> [Stated task]: Please rescale the items starting at the first line and ending at the line containing "coord(519,306)", copying every line in full. Multiply only the answer coordinates by 0.75 and round them to whole numbers, with halves rounded up.

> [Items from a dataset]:
╭──
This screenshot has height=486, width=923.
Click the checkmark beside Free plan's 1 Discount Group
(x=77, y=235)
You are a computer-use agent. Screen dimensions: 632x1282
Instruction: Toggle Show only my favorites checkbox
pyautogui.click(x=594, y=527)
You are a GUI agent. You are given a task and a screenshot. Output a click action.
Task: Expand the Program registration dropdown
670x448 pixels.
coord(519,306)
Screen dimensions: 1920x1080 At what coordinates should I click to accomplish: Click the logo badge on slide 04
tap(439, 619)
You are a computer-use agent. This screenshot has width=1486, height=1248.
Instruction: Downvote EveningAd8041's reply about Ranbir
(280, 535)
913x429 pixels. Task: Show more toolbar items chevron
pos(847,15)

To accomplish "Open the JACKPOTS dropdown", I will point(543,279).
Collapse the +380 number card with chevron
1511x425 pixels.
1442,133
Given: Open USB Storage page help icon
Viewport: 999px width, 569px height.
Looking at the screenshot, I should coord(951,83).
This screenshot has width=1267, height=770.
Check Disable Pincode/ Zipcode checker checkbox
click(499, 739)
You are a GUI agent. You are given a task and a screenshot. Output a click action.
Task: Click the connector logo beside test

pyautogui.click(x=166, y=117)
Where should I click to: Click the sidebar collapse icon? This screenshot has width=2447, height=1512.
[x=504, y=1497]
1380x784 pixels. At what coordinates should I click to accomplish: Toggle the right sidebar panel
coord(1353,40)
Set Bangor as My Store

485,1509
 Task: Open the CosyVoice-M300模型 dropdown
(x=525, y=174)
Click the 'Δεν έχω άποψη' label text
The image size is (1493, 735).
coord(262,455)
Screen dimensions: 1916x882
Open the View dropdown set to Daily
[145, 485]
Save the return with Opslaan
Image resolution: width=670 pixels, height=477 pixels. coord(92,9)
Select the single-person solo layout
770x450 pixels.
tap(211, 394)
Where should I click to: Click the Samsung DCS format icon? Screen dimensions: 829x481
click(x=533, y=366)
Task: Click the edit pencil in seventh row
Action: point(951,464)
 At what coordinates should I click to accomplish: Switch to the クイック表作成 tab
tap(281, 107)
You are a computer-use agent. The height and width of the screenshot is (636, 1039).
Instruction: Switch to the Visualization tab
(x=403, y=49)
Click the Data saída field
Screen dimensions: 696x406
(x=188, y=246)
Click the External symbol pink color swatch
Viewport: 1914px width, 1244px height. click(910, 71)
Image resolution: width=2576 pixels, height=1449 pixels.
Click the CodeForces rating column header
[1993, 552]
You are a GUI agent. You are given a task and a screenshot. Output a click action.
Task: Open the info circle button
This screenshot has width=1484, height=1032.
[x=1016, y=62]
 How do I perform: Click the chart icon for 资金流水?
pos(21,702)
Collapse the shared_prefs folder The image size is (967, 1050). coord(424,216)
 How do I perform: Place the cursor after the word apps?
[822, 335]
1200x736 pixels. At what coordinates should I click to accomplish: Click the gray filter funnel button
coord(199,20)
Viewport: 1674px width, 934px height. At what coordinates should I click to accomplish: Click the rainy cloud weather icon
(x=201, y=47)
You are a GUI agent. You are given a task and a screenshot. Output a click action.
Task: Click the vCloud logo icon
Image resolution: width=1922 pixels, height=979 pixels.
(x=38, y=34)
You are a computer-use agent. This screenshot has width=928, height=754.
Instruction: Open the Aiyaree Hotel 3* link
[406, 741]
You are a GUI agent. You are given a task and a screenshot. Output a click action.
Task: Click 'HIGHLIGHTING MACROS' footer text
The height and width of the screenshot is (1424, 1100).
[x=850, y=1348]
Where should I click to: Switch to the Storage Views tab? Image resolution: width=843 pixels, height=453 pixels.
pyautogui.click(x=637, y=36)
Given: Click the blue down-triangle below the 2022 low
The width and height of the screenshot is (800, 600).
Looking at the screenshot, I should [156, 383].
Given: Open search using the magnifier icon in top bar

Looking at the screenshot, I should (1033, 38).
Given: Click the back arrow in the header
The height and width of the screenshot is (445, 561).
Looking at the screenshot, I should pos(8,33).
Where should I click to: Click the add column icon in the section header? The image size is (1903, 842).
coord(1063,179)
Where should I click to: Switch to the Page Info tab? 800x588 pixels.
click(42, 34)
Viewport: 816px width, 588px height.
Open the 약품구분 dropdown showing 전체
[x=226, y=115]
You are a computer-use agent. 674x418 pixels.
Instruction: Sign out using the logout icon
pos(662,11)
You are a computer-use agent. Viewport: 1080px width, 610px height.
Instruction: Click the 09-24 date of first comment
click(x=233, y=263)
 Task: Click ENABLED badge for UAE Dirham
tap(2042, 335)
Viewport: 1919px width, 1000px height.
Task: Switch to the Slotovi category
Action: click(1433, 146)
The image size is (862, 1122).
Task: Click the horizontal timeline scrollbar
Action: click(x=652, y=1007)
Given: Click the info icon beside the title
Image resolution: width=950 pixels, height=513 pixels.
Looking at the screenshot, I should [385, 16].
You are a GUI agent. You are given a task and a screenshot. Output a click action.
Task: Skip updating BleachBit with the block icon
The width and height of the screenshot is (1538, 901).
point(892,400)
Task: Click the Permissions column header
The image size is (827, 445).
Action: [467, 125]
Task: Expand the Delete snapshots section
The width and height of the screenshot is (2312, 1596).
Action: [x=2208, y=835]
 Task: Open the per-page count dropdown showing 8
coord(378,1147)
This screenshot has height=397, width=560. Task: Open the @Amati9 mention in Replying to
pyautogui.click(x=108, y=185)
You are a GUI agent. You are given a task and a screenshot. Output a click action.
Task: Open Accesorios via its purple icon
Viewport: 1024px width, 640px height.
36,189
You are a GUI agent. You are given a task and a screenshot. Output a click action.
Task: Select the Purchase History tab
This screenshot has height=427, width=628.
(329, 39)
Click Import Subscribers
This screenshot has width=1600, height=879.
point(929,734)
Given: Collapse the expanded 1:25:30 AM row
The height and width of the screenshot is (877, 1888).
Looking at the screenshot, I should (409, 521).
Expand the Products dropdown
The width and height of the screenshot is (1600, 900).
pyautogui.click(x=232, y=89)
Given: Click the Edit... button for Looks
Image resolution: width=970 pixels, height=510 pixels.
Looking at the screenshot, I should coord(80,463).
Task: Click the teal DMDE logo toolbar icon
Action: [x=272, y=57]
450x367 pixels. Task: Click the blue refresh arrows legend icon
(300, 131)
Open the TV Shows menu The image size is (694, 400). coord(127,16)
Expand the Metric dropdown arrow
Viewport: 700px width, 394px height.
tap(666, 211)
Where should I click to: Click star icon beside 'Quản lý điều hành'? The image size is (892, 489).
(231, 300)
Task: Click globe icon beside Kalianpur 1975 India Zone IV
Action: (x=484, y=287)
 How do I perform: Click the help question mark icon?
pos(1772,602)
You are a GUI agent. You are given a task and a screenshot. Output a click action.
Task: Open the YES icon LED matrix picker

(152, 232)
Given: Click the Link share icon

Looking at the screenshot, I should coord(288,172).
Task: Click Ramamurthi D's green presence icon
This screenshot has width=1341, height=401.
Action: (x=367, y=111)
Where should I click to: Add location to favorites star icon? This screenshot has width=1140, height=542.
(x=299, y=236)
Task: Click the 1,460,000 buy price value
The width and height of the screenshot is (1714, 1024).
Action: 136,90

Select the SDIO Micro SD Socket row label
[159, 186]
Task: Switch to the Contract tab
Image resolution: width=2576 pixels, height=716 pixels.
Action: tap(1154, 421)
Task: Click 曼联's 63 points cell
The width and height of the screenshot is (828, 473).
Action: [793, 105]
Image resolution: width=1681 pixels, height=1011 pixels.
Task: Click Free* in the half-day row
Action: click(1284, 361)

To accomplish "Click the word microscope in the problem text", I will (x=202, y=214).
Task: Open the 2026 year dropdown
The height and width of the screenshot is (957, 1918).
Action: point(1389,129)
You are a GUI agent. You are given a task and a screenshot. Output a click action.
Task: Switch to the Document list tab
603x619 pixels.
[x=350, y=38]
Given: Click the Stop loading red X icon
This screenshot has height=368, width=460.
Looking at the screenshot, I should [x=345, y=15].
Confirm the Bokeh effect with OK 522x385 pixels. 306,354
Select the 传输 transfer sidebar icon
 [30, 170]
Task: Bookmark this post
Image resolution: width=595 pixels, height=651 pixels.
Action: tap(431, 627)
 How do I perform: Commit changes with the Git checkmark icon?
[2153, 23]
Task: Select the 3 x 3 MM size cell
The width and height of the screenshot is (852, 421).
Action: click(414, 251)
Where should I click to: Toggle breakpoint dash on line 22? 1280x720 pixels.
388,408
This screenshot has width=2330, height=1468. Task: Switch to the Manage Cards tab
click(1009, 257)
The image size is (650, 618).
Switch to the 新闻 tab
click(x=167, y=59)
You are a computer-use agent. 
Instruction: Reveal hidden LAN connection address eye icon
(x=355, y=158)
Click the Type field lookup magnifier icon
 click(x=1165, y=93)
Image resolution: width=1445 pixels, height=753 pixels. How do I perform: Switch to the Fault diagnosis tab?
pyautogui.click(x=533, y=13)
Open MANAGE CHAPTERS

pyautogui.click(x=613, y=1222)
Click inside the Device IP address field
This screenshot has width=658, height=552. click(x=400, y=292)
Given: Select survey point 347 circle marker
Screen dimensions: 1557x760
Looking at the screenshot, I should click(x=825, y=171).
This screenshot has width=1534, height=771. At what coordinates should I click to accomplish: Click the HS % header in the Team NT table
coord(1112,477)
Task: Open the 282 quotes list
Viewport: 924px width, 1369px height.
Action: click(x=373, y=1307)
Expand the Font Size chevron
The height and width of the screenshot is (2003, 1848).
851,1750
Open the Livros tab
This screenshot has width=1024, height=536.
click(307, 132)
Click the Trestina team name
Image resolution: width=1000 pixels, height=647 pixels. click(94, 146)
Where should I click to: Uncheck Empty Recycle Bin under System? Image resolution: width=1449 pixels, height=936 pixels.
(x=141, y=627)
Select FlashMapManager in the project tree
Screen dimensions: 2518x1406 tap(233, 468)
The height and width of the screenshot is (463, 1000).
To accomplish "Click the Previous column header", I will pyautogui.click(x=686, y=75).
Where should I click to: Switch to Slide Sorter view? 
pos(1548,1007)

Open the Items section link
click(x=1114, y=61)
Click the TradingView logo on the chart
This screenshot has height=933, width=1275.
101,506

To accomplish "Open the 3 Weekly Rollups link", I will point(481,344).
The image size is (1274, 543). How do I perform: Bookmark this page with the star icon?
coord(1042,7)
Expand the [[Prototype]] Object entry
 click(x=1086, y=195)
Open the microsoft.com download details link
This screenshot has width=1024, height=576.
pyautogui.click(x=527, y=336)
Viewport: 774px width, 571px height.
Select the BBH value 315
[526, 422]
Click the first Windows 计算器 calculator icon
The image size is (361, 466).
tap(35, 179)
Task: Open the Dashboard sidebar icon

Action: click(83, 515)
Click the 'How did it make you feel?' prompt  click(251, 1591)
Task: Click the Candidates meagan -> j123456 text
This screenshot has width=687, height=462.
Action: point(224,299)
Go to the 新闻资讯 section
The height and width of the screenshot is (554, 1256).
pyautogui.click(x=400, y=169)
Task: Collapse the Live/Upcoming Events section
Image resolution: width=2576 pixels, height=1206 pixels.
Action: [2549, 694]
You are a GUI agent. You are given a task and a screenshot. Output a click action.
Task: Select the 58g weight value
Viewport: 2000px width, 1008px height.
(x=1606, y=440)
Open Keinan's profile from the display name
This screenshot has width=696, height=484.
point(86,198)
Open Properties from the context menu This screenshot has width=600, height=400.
╰──
> [Full solution]:
This screenshot has height=486, width=923.
Click the checkmark beside Free plan's 1 Discount Group
(x=58, y=176)
You are a computer-use agent. Screen dimensions: 632x1282
Instruction: Toggle Show only my favorites checkbox
pyautogui.click(x=446, y=395)
You are a GUI agent. You are given a task and a screenshot. Output a click action.
Task: Expand the Program registration dropdown
670x448 pixels.
coord(389,230)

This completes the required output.